As the legislature battles with itself over how to provide property tax relief, local governments are showing once again that they are the ones really in control.

Out of Williston comes a story about how residential property values will climb 15-35% on local residents.

As the article states: “But Gooch-Egge cautioned that the increase in property values does not automatically mean that taxes will be higher for people living in the city, with tax decisions made by the city commission.”

This is true, but it is dependent upon local government reducing the mill level by as much as values went up.

How likely is it that local government will reduce their mill levies by 15-35%?  The answer is: “Not very likely.”

The story is the same in Dickinson where: “Overall, homes in Dickinson have been assessed on average 26 percent higher than a year ago while commercial real estate went up a whopping 42 percent.”

But in the story about Dickinson there is a quote from Dickinson City Assessor Joe Hirschfeld which is flat misleading:

“Historically, we had a larger-than-typical adjustment percentage this year,” Hirschfeld said. “Valuations, although utilized for taxes, don’t really have to do with taxes. Valuations are to help the mill rate and the budgets interact. For those concerned about their taxes, they need to be speaking to city commissioners, county commissioners and school districts about their budgets and making sure those budgets stay under control. An increase in values does not always mean an increase in taxes.”

Hirschfeld is trying to claim that valuations don’t have anything to do with taxes – that is flat wrong – and given his position as City Assessor he should know better.  Mill rates are applied to valuation, so if your valuation goes up and your mill rate doesn’t go down by as much, your taxes will go up.

This is the obstacle that the legislature faces on property taxes – local government officials who do very little about their own property tax burdens while the state does what it can to “buydown” property taxes with more education funding.  And to make matters worse, local officials publicly mislead homeowners about the how property taxes are calculated.

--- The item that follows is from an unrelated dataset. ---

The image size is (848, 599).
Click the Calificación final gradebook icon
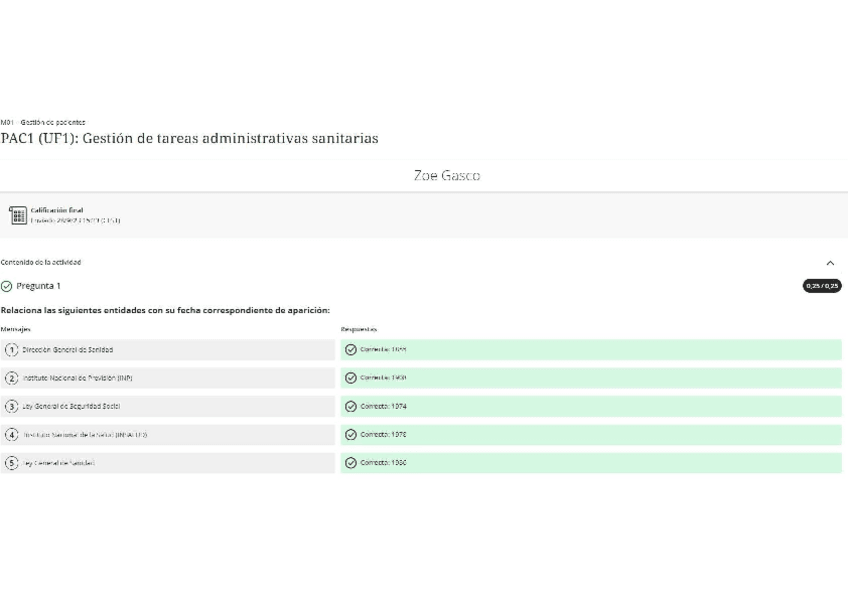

What is the legislature supposed to do when local government is working against their efforts???

For as long as the legislature has tried to reduce property taxes by pumping more state money into education – cities, counties, and park districts have done little to nothing to make thing easier – and in fact many times they try to use those state funded reductions via education to grab more for themselves.

The legislature needs to come up with some real reform measures for property tax, or else all the money they are sending down to school districts will be for nothing.

Perhaps it is getting to be time to once again treat local property tax as a local issue – after all, local governments do not seem to be all that grateful for the state attempts so far.